Choose one of the topic sentences you wrote for the previous task or one of the topic sentences given as an example.
Write down five to six key ideas you could discuss in the body paragraph to develop your main idea for the topic sentence. Identify relevant quotes.
Using your notes from above, write one body paragraph for the essay question about how context affects values and key ideas from the previous task.
Annotate your body paragraph by identifying the following:
topic sentence
reference to the context, where applicable
key ideas and concepts
ways textual conversations occur through resonances and dissonances between and within texts
quotes in single quotation marks
reference to structure/form, where applicable
reference to figurative devices/language features
concluding sentence.
Evaluate your body paragraph. Can you improve it to better reflect your understanding of the question? How? Make the changes and rewrite your body paragraph.
Writing a conclusion
Some general guidelines for structuring your conclusion for an analytical response are as follows.
Show insights into how your paragraphs/arguments in the essay relate to the question.
Draw together your ideas by reinforcing the argument at the end.
Make judgments (evaluation) on the success of the composer in achieving their purpose.

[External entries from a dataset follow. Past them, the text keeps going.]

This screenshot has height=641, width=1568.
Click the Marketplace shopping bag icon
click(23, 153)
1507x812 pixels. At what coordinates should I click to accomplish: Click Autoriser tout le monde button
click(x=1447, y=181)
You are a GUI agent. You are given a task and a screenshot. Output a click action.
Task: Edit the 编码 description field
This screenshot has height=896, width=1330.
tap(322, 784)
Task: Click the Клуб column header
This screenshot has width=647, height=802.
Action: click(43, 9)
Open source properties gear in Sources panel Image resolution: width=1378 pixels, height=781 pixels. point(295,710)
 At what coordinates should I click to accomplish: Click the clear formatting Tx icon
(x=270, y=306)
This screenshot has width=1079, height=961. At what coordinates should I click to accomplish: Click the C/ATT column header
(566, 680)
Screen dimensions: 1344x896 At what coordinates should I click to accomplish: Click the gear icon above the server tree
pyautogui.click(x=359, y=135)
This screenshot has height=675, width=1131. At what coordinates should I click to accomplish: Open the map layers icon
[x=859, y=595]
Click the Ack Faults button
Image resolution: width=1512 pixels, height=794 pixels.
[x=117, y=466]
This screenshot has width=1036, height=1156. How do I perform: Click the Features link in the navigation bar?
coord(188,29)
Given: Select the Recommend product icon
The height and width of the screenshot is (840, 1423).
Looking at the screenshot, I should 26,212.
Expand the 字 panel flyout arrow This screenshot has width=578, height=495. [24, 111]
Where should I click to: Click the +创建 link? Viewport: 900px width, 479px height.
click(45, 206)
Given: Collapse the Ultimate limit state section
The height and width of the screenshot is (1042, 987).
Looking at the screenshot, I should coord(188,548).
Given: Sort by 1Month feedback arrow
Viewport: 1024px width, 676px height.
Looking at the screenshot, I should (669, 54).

Use modal words that show your opinion.
For Example:
The Tempest and Hag-Seed both express ways texts are open to the interpretation of the audience. As John Berger states: “Never again shall a single story be told as though it were the only one.” In Hag-Seed Atwood adapts some of the ideas, characters and plot outline of The Tempest and transforms them to appeal to her contemporary audience. She was equally enthralled by magic, the theatre, revenge and imprisonment, therefore distinct resonances can be seen between the two texts. However, due to the change in context, many dissonances can be drawn out, highlighting the influential nature of personal context. Consequently as Hag-Seed is a postmodern text, it is open to interpretation and perceptions of the modern reader, thereby rejecting the notion of a text’s outright authority over meaning. In doing so, the re-imagining of Shakespeare’s The Tempest provides for the continuing resonance with the original text, despite the vastly different social context of modern times.
Activity
Are there any ways you could improve the conclusion above? What would you change? Write some suggestions.
Using your notes from above, write a conclusion for the essay question about how context affects values and key ideas from the previous task.
Evaluate your conclusion. Can you improve it to better reflect your understanding of the question? How? Make the changes and rewrite your conclusion.